## [Supplied records]
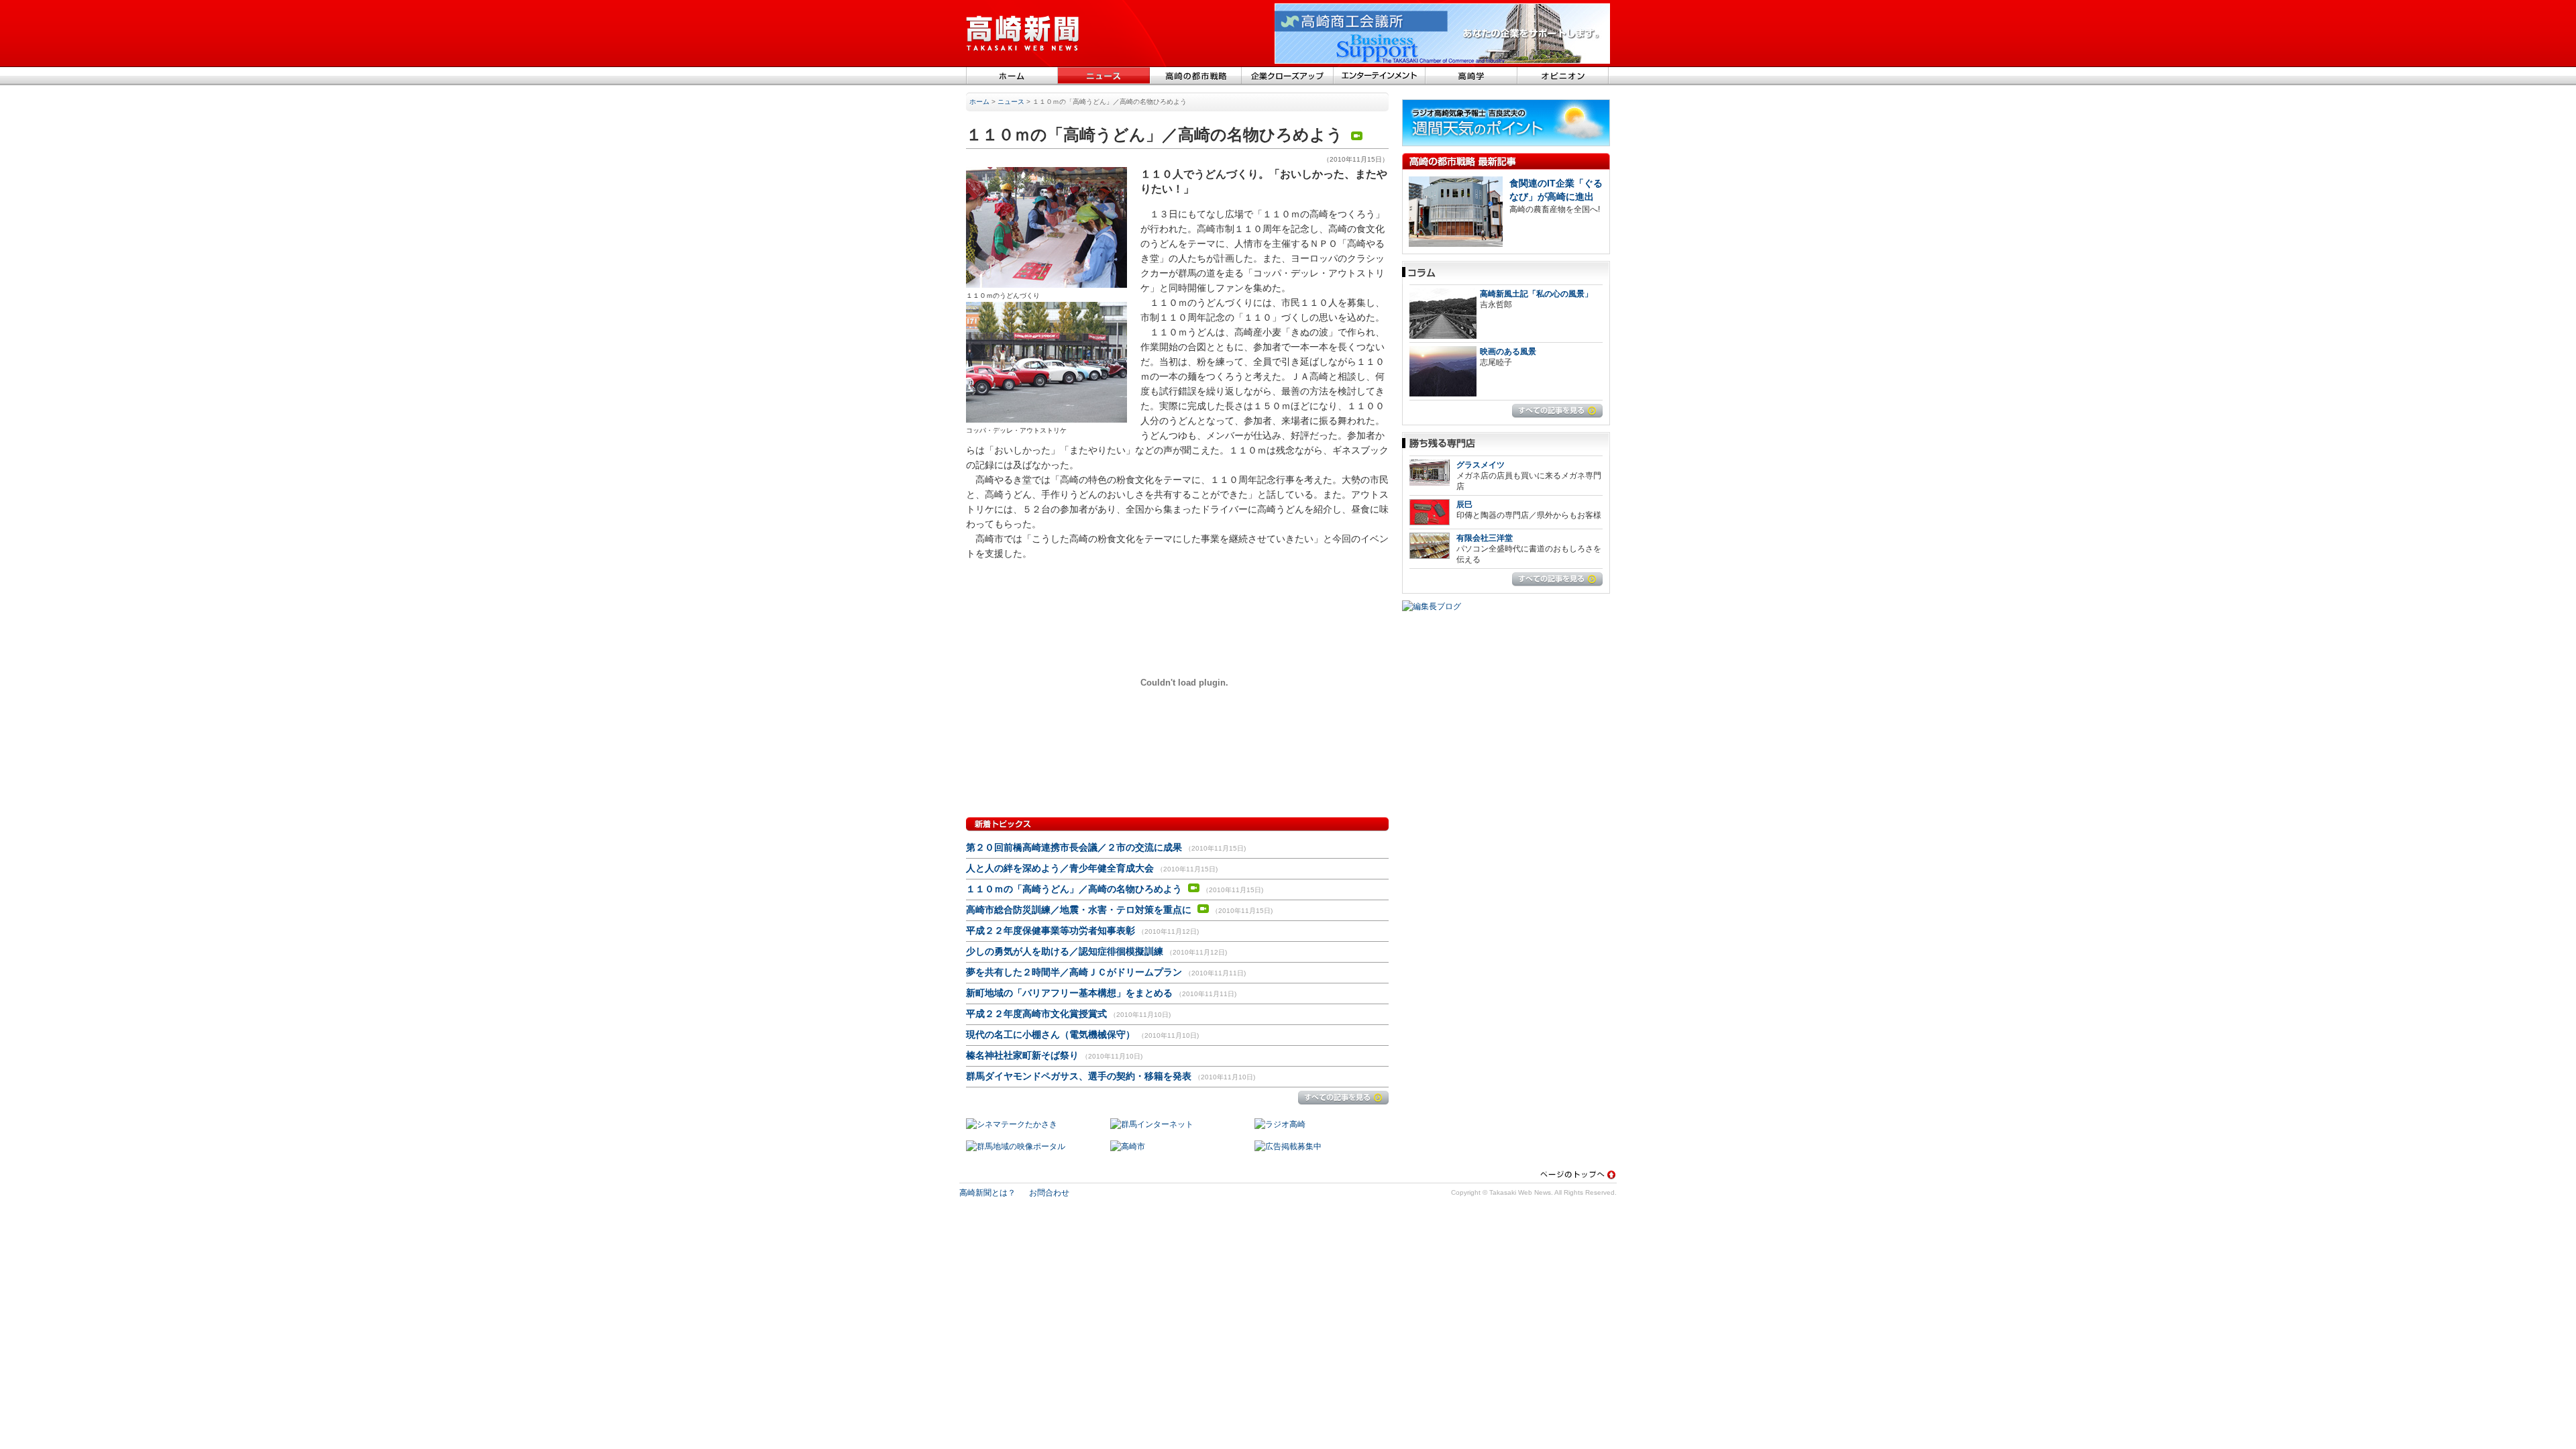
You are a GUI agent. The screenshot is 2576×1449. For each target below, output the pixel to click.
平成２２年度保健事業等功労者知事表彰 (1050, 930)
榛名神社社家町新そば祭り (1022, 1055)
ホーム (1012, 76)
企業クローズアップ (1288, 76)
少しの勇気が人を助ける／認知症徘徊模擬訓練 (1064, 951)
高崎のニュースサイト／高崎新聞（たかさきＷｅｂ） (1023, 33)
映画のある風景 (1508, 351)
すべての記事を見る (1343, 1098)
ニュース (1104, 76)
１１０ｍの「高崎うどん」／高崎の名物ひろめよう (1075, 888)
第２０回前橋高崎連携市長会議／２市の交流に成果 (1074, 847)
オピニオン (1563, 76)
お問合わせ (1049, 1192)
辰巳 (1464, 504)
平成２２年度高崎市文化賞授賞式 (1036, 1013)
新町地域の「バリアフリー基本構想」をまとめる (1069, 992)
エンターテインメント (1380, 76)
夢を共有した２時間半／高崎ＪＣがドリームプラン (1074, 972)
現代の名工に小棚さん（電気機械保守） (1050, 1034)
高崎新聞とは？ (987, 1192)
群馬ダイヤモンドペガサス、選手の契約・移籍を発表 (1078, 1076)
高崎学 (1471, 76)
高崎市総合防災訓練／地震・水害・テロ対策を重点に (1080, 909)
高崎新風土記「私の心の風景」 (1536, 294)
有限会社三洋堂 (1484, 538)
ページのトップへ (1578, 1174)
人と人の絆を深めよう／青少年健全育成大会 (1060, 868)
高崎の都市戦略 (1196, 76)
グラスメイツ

## [What is needed]
Exactly the lines from the one containing "高崎新聞とは？ (987, 1192)" through the end of the records should be reproduced, and no others.

## [Response below]
高崎新聞とは？ (987, 1192)
群馬ダイヤモンドペガサス、選手の契約・移籍を発表 (1078, 1076)
高崎学 (1471, 76)
高崎市総合防災訓練／地震・水害・テロ対策を重点に (1080, 909)
高崎新風土記「私の心の風景」 (1536, 294)
有限会社三洋堂 (1484, 538)
ページのトップへ (1578, 1174)
人と人の絆を深めよう／青少年健全育成大会 (1060, 868)
高崎の都市戦略 (1196, 76)
グラスメイツ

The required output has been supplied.